È il greggio, al solito, al centro di qualsiasi dossier Iran. L’embargo ha strozzato l’industria, indispensabile sia per l’economia che per la politica degli ayatollah che comprano la pace sociale con prezzi ridicoli della benzina (sette centesimi al litro...). Nel 2011, prima dell’ultima stretta, il petrolio assicurava 117 miliardi alla bilancia commerciale iraniana, poi scesi a 77 miliardi nel 2012. Assai meno quest’anno. Facile, a questo punto, capire che per ritornare in forze a Teheran occorrerà investire risorse liquide. E render possibile ai piccoli, non solo ai big, la possibilità di attingere al credito, del resto garantito dal greggio. Sarà necessario, dunque, poter contare su una Sace robusta e liquida, che sia ancora pubblica o privatizzata sotto le insegne delle Generali.

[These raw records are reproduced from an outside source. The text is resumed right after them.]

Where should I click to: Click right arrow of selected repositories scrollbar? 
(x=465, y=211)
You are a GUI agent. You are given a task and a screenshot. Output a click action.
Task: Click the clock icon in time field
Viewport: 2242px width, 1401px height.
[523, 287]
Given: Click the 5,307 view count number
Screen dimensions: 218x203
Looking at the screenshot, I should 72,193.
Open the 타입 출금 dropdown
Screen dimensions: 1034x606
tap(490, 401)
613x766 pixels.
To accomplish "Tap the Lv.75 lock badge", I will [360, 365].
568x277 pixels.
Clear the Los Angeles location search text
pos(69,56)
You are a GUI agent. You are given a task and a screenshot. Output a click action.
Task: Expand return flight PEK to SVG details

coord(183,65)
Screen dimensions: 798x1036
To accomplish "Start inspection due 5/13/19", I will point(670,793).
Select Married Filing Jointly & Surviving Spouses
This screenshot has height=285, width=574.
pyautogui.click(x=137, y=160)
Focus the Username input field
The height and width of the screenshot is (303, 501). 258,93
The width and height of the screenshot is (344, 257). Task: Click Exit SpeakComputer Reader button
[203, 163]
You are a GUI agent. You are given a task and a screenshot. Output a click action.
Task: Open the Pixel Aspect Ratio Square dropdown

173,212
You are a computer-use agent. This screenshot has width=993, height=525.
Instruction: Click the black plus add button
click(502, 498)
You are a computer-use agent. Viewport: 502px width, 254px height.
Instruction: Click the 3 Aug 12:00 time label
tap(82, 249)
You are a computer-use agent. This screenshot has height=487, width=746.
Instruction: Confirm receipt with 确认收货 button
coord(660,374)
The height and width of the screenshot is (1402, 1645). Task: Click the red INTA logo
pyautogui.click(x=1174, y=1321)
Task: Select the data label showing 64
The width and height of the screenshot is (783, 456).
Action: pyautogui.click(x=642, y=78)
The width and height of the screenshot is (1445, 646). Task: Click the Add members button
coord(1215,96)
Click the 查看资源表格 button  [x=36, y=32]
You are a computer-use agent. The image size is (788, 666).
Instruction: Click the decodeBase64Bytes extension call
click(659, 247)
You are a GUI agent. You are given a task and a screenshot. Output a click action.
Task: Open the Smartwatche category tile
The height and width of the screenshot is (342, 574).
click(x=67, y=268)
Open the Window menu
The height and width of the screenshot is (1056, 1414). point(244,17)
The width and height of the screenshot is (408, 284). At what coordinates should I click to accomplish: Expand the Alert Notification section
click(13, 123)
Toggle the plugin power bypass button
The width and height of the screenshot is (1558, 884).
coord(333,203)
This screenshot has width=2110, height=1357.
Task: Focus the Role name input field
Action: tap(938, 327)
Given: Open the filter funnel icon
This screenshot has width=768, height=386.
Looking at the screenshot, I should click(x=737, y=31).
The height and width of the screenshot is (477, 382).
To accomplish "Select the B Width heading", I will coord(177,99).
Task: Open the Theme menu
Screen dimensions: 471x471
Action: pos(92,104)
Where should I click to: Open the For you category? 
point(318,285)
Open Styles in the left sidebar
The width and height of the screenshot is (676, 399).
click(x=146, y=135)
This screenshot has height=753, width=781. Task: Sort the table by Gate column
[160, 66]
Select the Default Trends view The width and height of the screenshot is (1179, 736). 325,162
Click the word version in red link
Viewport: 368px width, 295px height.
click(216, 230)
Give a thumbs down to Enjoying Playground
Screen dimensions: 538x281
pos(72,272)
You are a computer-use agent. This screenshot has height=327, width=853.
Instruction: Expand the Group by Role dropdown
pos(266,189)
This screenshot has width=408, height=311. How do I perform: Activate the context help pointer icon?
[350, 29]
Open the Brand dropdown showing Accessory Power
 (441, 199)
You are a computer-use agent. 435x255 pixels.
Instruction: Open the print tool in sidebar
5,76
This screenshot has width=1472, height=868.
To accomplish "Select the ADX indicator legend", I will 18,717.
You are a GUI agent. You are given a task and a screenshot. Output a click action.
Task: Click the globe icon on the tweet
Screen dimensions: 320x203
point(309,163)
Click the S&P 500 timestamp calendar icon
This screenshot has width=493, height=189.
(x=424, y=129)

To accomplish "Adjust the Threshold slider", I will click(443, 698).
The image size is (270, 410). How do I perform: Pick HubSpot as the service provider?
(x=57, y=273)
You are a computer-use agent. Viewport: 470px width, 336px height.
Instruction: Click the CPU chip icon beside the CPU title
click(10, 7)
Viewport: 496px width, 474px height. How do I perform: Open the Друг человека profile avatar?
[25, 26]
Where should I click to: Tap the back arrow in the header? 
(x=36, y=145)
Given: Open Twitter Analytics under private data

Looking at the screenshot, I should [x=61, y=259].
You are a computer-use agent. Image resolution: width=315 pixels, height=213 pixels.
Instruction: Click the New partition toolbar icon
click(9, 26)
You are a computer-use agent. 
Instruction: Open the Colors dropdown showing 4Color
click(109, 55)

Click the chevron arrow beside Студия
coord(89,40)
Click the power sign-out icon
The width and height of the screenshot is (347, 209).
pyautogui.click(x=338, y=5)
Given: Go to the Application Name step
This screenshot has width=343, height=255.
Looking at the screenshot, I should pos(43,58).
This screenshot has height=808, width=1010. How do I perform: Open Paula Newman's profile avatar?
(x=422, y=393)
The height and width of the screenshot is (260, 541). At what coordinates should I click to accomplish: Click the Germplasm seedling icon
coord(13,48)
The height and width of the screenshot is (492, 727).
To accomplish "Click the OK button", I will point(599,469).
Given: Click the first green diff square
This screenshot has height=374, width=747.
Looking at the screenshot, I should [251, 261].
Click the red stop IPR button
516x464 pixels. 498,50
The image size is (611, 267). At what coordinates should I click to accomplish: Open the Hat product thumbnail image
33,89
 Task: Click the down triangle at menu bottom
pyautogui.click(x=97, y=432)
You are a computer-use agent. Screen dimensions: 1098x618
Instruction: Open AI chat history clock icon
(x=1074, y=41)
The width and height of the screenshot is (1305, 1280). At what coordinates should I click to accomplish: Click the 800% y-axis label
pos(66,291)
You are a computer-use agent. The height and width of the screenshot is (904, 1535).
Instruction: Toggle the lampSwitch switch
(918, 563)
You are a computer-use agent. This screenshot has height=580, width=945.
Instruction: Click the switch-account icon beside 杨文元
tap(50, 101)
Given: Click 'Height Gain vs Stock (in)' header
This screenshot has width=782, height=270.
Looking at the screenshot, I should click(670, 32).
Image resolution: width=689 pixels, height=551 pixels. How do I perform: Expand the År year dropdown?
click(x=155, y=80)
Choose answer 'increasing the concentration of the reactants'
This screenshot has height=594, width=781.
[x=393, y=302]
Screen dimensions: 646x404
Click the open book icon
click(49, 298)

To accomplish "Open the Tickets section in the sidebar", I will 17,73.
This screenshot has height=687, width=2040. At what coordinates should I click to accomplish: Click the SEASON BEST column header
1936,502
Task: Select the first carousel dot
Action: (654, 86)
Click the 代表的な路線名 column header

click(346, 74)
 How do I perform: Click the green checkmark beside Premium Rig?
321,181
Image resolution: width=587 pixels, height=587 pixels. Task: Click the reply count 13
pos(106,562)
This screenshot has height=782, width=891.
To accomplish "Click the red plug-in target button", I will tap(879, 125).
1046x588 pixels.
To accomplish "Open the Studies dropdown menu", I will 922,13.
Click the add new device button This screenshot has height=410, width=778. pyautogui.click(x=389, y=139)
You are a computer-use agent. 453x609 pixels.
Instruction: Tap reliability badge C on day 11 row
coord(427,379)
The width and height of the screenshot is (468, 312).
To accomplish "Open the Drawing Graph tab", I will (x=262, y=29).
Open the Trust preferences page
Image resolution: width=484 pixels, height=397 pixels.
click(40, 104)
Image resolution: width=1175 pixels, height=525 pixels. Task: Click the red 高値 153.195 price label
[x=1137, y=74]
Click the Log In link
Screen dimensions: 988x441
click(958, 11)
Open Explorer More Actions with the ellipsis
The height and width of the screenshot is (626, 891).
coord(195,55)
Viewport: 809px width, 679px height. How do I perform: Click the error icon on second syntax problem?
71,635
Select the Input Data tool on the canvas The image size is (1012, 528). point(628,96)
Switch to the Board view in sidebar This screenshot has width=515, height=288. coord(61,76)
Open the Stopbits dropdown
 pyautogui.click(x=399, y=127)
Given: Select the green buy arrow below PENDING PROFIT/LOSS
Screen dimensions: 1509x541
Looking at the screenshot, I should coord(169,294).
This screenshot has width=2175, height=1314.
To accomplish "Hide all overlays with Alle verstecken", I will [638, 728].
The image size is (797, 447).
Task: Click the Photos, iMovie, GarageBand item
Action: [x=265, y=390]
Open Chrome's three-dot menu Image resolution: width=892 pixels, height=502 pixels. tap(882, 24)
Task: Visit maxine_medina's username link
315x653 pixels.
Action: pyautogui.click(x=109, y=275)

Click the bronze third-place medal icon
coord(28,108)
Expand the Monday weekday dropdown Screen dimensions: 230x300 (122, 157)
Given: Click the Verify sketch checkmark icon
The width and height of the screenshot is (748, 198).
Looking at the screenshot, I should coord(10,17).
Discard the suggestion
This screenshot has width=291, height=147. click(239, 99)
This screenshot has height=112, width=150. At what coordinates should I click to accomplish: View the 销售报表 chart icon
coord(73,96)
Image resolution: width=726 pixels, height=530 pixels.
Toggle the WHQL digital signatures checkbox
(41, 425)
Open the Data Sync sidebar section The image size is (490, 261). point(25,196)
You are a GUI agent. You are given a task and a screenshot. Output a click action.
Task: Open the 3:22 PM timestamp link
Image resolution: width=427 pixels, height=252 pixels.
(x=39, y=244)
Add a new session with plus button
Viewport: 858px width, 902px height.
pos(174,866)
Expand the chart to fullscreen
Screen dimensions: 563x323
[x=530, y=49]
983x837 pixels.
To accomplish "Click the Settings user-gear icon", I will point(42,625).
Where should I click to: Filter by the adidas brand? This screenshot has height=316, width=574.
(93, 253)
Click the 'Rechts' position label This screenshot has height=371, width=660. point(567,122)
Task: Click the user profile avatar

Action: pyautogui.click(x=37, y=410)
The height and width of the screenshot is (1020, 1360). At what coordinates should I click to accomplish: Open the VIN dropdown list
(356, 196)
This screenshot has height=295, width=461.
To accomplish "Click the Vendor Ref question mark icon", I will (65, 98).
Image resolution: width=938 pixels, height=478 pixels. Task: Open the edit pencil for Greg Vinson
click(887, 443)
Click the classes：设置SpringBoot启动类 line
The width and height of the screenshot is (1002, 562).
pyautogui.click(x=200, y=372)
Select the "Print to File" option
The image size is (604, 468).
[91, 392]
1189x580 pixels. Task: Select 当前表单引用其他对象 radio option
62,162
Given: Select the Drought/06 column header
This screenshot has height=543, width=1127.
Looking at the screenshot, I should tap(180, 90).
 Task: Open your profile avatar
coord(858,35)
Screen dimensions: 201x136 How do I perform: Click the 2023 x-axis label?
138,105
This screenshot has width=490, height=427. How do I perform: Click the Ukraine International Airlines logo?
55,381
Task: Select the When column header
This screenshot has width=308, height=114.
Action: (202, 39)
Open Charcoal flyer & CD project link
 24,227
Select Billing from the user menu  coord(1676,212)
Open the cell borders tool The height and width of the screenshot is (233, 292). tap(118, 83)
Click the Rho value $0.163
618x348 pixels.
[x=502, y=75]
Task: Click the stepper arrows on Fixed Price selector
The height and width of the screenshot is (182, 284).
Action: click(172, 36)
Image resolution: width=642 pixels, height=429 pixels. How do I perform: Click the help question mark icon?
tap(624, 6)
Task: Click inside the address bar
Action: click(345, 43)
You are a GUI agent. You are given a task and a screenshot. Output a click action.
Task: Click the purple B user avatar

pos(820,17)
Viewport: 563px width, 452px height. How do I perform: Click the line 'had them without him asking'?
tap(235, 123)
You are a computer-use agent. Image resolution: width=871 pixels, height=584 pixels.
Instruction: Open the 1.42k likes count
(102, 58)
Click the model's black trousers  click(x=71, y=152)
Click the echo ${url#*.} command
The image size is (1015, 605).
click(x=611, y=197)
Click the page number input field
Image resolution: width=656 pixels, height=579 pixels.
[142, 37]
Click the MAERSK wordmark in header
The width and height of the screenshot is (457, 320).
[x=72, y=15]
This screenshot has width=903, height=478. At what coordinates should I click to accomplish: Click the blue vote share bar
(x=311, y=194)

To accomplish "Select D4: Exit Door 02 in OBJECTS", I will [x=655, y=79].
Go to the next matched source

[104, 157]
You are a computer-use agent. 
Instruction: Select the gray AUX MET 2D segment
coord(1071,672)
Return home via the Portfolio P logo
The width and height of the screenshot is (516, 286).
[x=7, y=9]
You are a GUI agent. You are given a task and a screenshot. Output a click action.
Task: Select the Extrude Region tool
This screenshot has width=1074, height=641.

Certo, è ancora presto per cantare vittoria: le frontiere della repubblica degli ayatollah sono ancora sbarrate. Ma la storia ci dà conforto. Correva l’anno 1957, infatti, quando Enrico Mattei e lo scià Reza Pahlavi annunciavano al mondo la costituzione della Sirip, la società mista tra l’Eni e l’ente petrolifero iraniano: per la prima volta una società occidentale riconosceva a un Paese produttore i tre quarti degli introiti ricavati dalla produzione del petrolio. Una sorpresa per inglesi e americani, che quattro anni prima avevano reinsediato lo scià sul trono. Senza fare i conti con Mattei che, tanto per consolidare l’asse con il greggio persiano, aveva addirittura proposto allo Scià, allora scapolo, di chieder la mano di Maria Gabriella di Savoia. Anche così si costruiva l’Italia dei miracoli.